La distanza dalla città è sufficiente a tenerli isolati, dimenticati e invisibili in una struttura fatiscente, in attesa di un intervento sociale ad oggi inesistente. In questa situazione è impossibile qualunque forma d’integrazione con la città e le sue reti sociali.

Operatori che svolgono il loro compito con solerzia e attenzione, e magari anche al di là della paga che ricevono, non possono supplire a mancanze strutturali e di coordinamento la cui responsabilità è degli enti preposti a gestire la situazione.

Dov’è il coordinamento dei soggetti istituzionali interessati? Comune e Provincia di Pisa non riescono a definire obiettivi comuni, modalità d’intervento e possibili percorsi d’accoglienza. In che modo sta assolvendo al proprio ruolo la Società della Salute? Non si può considerare sufficiente l’intervento della Prefettura di Pisa, che ha un’ottica prettamente emergenziale e interviene su fenomeni sociali che non sono di sua pertinenza. Per quanto tempo questa struttura resterà aperta? Sono domande a cui vogliamo delle risposte per uscire dall’ottica dell’emergenza.

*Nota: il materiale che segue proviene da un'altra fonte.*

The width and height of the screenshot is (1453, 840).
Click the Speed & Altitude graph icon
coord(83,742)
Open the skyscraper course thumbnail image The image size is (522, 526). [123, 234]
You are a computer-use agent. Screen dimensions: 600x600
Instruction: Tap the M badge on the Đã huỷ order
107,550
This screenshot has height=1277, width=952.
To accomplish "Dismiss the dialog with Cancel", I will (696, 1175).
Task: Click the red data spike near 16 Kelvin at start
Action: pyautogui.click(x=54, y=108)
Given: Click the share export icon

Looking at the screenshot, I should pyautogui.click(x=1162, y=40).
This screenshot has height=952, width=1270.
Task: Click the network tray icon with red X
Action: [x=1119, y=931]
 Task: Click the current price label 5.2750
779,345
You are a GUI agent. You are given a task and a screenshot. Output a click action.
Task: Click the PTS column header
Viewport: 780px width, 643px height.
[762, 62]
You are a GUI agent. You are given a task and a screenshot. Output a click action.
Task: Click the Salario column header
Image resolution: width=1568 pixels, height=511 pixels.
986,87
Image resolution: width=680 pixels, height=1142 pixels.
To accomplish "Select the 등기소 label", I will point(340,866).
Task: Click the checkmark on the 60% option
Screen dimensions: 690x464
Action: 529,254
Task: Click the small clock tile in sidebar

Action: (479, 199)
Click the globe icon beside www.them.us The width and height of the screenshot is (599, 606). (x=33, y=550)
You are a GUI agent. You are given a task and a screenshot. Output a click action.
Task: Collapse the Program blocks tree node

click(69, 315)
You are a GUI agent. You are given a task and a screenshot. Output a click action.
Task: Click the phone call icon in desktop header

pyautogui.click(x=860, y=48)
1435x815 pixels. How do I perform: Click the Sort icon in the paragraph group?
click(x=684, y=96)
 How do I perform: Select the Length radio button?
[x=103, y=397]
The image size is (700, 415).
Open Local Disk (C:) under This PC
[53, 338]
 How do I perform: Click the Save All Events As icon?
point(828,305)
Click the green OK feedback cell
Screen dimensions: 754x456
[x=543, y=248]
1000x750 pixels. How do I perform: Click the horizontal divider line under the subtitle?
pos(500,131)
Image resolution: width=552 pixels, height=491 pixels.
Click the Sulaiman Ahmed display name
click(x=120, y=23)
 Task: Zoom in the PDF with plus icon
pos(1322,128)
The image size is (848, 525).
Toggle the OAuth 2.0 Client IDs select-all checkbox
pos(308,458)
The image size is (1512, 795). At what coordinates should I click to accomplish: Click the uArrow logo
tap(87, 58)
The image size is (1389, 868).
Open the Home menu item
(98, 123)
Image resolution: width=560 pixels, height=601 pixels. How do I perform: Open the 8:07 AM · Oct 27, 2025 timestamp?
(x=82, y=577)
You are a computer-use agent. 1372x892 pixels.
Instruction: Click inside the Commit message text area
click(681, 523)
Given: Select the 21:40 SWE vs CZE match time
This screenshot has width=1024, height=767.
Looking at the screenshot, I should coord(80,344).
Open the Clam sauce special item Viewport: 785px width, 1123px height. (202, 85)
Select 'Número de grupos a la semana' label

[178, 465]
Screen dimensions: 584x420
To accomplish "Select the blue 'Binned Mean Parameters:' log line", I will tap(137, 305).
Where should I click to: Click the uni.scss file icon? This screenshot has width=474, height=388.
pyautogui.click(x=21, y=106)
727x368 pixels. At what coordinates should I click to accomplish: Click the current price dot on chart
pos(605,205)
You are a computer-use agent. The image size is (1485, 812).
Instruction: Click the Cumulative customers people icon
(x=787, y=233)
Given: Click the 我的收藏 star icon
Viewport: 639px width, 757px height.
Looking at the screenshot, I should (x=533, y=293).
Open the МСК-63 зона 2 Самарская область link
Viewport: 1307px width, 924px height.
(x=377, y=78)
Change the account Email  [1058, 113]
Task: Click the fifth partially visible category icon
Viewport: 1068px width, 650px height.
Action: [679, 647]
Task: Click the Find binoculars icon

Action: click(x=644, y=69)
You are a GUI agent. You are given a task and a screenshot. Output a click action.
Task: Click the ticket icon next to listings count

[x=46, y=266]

Ribadiamo ancora per noi il primo obiettivo è rimettere al centro le persone e che per questo serve una progettualità capace di integrare gli interventi già esistenti ed evitare i soliti conflitti tra le istituzioni: è quindi necessario un serio confronto che coinvolga attivamente anche tutte le associazioni che in città lavorano con i migranti. Solo così si potranno avviare reali politiche di accoglienza e di integrazione, utilizzando al meglio le risorse a disposizione.